The global electric vehicle market is expected to balloon from 6.5 million unit sales in 2021 to 26 million by 2030. This phenomenal growth is catalyzed by falling battery prices, governmental carbon neutrality goals, and automaker investments measured in the billions. Powering this revolution are lithium-ion batteries that hold the key towards higher vehicle range and sustainable transportation.
Industry reports project the lithium battery market to expand from a valuation of $44.2 billion in 2022 to over $139.1 billion by 2030, clocking nearly 20% CAGR. With demand outpacing supply, battery technology improvements and production capacity expansion is set to shape the future.
Identifying the major players steering this growth offers insights into regional strategies, chemistries adopted, supply chains secured, and next-gen innovations on the horizon towards cheaper, safer and higher density batteries.
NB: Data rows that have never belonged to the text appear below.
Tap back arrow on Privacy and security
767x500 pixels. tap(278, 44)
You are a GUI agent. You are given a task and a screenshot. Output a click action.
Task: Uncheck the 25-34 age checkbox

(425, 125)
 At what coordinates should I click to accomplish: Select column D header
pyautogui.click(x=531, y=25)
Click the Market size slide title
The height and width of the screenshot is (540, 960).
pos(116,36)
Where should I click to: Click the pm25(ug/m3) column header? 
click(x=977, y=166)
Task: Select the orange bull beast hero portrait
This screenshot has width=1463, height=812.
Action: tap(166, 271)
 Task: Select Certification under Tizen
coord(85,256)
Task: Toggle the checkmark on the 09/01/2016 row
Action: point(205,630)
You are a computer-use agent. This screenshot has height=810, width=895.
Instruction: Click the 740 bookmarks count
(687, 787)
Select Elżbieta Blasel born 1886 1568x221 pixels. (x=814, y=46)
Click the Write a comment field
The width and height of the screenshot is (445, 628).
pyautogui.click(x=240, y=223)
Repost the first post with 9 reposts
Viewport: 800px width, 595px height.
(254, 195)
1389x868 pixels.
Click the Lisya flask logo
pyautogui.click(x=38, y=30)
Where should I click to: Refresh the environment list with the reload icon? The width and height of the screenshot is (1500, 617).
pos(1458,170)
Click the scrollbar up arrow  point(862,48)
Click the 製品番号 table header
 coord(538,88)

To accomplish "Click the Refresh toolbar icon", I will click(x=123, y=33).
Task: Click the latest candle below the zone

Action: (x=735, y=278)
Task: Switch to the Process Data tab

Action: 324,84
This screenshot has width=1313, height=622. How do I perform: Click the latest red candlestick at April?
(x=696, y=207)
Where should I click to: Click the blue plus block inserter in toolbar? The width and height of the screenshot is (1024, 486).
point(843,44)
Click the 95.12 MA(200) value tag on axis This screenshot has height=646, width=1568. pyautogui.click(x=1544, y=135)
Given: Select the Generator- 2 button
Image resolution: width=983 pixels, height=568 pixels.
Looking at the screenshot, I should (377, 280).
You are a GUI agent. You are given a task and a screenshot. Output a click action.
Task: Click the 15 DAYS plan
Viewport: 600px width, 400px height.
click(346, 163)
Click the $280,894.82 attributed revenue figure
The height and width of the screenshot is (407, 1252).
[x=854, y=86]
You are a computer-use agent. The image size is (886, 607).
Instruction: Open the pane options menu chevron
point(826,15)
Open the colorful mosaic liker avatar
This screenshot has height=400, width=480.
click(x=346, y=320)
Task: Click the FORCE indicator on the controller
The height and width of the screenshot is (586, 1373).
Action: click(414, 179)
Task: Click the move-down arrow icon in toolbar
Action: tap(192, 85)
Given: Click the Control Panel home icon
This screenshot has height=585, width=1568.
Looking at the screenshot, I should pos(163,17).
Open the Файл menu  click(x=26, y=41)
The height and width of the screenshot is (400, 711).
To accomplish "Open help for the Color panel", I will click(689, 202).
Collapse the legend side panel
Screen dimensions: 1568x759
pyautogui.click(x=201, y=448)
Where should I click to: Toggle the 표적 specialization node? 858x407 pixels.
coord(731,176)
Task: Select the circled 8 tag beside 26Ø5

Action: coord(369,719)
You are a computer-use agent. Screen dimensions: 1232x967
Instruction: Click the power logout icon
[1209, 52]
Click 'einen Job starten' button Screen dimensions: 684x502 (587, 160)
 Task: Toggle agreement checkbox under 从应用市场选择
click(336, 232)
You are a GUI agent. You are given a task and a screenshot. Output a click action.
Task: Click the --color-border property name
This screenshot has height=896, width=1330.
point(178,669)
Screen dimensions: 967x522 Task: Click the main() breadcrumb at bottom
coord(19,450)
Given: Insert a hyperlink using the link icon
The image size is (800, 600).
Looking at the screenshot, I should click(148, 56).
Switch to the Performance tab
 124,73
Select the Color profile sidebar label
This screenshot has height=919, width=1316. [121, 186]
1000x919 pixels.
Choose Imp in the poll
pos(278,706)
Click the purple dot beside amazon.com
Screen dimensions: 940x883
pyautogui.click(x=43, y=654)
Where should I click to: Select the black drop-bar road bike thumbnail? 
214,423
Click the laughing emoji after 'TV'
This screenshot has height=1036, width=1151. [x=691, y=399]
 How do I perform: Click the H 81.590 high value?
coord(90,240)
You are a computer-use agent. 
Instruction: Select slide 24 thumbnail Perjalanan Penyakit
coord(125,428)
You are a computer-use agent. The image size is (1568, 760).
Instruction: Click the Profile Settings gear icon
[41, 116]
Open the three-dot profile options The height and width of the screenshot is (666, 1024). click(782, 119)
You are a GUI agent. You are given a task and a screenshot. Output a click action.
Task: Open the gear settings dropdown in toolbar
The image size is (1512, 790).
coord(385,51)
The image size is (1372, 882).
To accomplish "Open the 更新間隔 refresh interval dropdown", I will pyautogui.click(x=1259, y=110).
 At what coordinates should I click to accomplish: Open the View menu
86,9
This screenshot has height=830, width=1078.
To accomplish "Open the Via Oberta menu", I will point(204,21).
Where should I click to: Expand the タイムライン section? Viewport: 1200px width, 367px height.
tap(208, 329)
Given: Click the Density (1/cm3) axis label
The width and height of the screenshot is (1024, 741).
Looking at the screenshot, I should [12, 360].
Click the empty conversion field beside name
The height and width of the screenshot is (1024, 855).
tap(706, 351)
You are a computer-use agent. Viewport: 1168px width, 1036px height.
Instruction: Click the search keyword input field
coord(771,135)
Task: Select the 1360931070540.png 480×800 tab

This future outlook also must balance environmental considerations around responsible sourcing of materials like lithium, cobalt as well as prioritize recycling and second-life usage.
This article analyzes the top 7 lithium ion battery manufacturers worldwide helping drive the EV revolution today and tomorrow.
SK On is the battery subsidiary launched by South Korean conglomerate SK Innovation in 2021 to focus exclusively on the high-growth EV space, separate from parent company’s existing oil and chemical businesses.
SK Innovation started producing lithium-ion batteries in 1996 when the market was still nascent, catering only to electronic devices. The company ventured into developing EV batteries in 2005, cementing technical know-how early on.
SK On battery production capacity over time. Source: Company Reports
In 2021, SK On‘s capacity reached 40 GWh annually, making it the world‘s 5th largest lithium battery company with 6% market share. 2022 capacity is expected to hit 65 GWh.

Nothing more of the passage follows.